Uma importante contribuição neste sentido surgiu a algumas décadas, com a criação da “UNESCO que tem gerado uma sólida propagação da diversidade que envolva as comunidades de maneira geral, na preservação e gestão pública de seus bens culturais” . No entanto, para além deste esforço, o que se presencia é uma busca constante pela uniformização cultural, principalmente se tomarmos como base a expansão e a solidificação dos meios de comunicação em massa. Sendo assim o efeito nocivo dessas novas ferramentas da comunicação e da informação para a diversidade cultural talvez ainda careça de maiores esclarecimentos para a população.
CONSIDERAÇÔES FINAIS
O que proponho portanto neste artigo é reforçar a ideia de inserção da população enquanto protagonista no que se refere a apropriação cultural, pois outrora, sempre esteve a margem deste processo de preservação se observarmos em uma perspectiva histórica. Tomando como posicionamento o sujeito enquanto articulador do movimento da história, capaz de mudá-la e recriá-la.

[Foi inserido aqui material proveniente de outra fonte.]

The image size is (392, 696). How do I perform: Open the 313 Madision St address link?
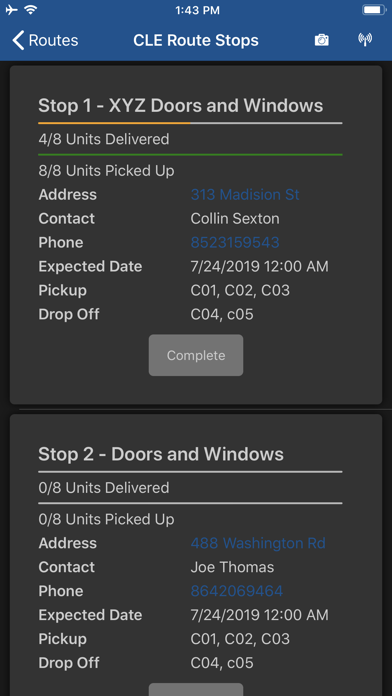[245, 194]
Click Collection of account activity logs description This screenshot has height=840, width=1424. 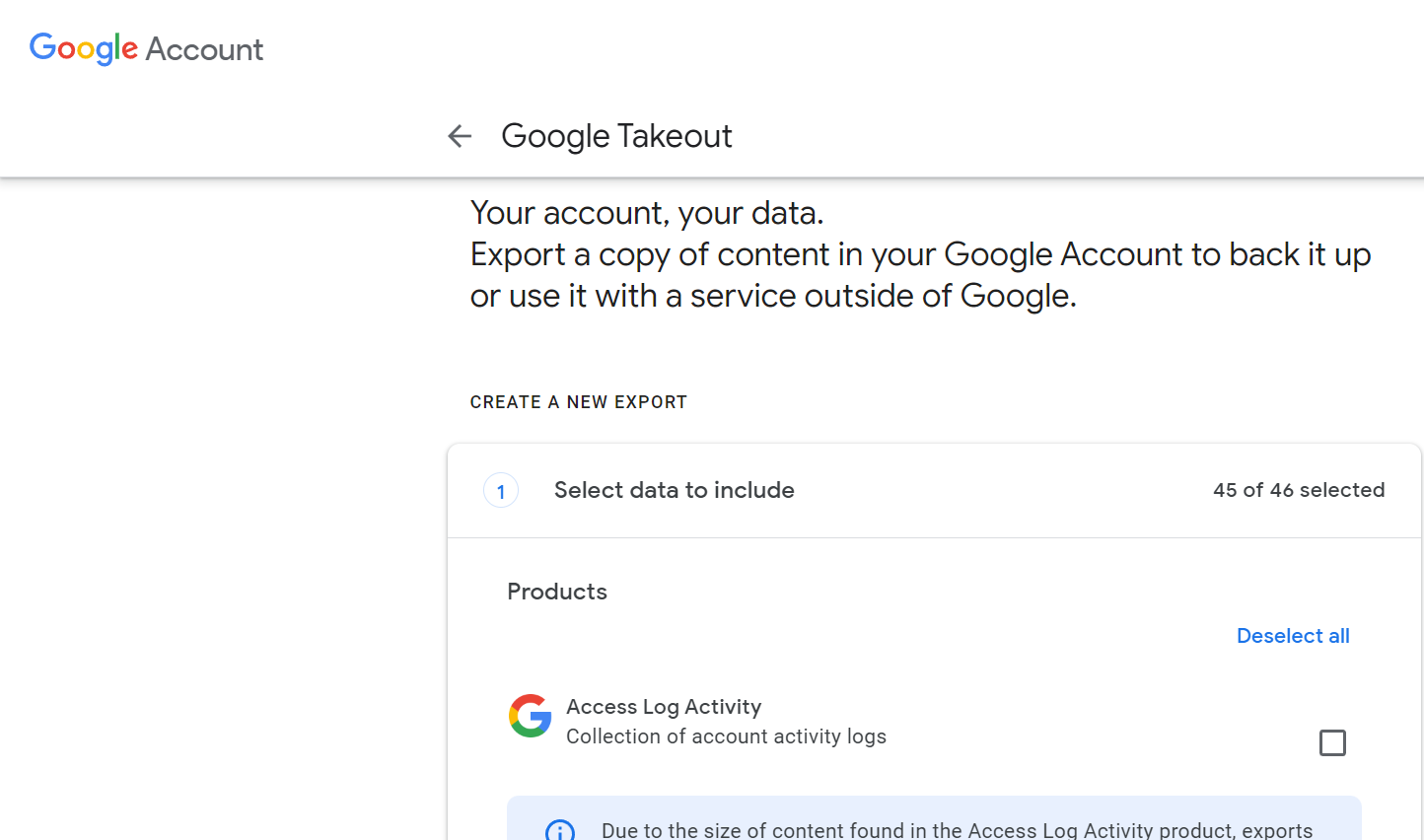pos(726,736)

Portanto não parte apenas, da simples delegação de funções a entidades autarquicas ou governamentais, pois o povo enquanto agente e sujeito histórico deve, apesar de uma série de impecílios, tomar este espaço enquanto seu, pois a ele se destina. Sabendo que “A cultura e a memória de um povo são os principais fatores de sua coesão e identidade, os responsáveis pelos liames que unem as pessoas em torno de uma noção comum de compartilhamento e identidade, noção básica para o senso de cidadania” .
A população passa a se relacionar com o patrimônio de forma pessoal e a preservação passa a ser para a comunidade um assunto muito sério. A discussão gerada nos processos educativos passa a fazer parte do cotidiano das pessoas: elas se reconhecem e vêm no patrimônio um pedaço de sua história e de seus descendentes.

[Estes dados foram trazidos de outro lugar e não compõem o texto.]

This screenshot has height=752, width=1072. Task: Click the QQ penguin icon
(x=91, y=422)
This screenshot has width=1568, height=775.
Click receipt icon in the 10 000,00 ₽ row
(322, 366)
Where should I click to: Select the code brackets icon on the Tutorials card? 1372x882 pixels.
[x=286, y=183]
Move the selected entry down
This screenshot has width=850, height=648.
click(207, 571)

A preservação deixa de ser algo imposto desde fora, mas é interiorizada e torna-se vital. A educação patrimonial tem um papel de resignificar a relação de afeto pelo patrimônio, sendo assim ao se trabalhar com a população o conceito do que é patrimônio, memória, bem cultural, cria-se um canal para a conscientização sobre o espaço público, seus direitos e deveres, estimulando assim a cidadania dos mais diversos grupos: crianças e adolescentes, pessoas de terceira idade, portadores de necessidades especiais, etc.

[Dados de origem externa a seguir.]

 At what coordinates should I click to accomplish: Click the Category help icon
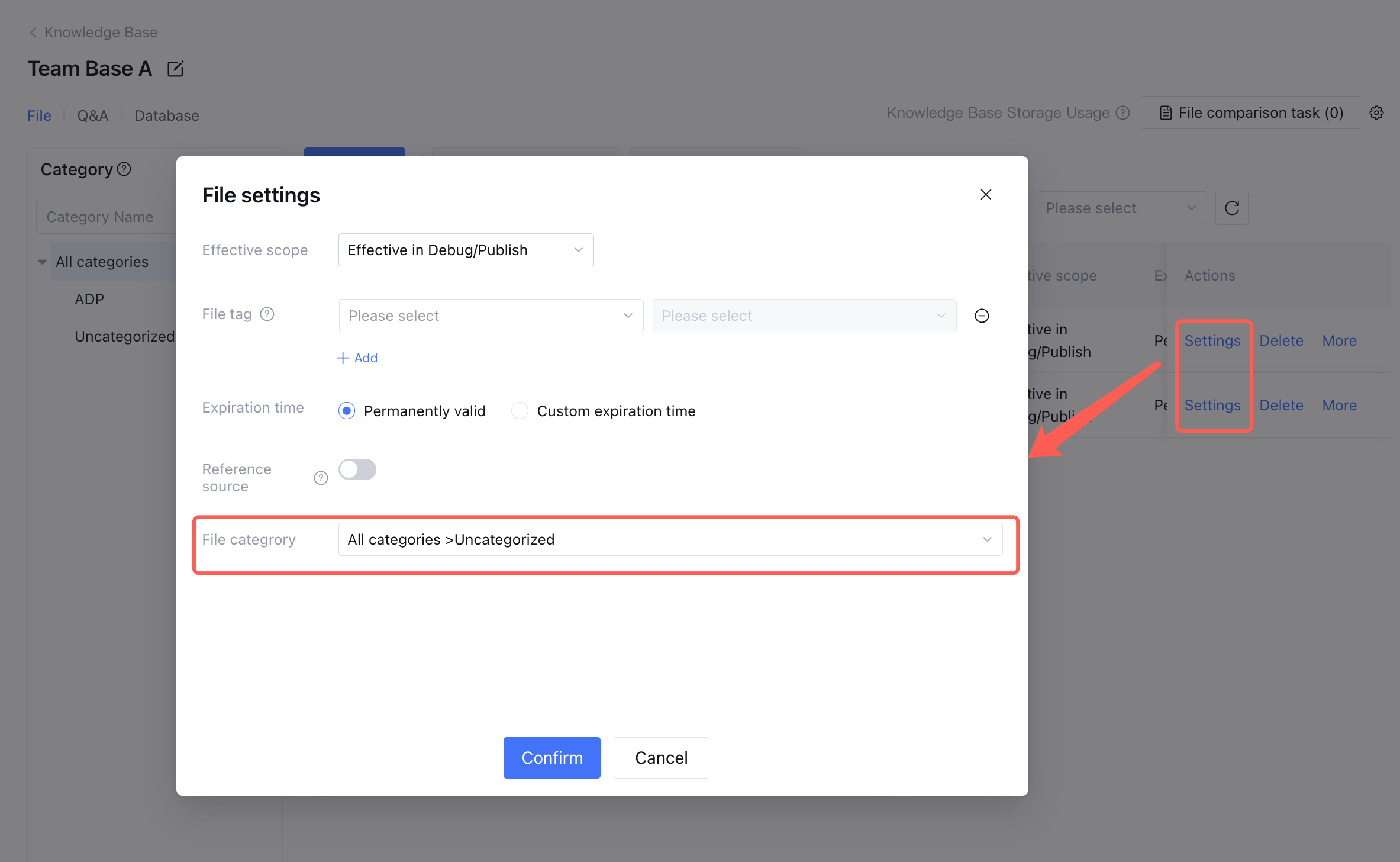click(x=124, y=169)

À luz desta interpretação da História, devemos reivindicar o empoderamento dos Movimentos Sociais, da Sociedade Civil Organizada e do Povo de maneira geral sobre o patrimônio cultural, pois se a quem foi dada a gerência até hoje, o fez de maneira ineficaz e descomprometida, acredito ser louvável a predisposição da população a fim de se tornarem guardiões deste patrimônio da história cultural brasileira.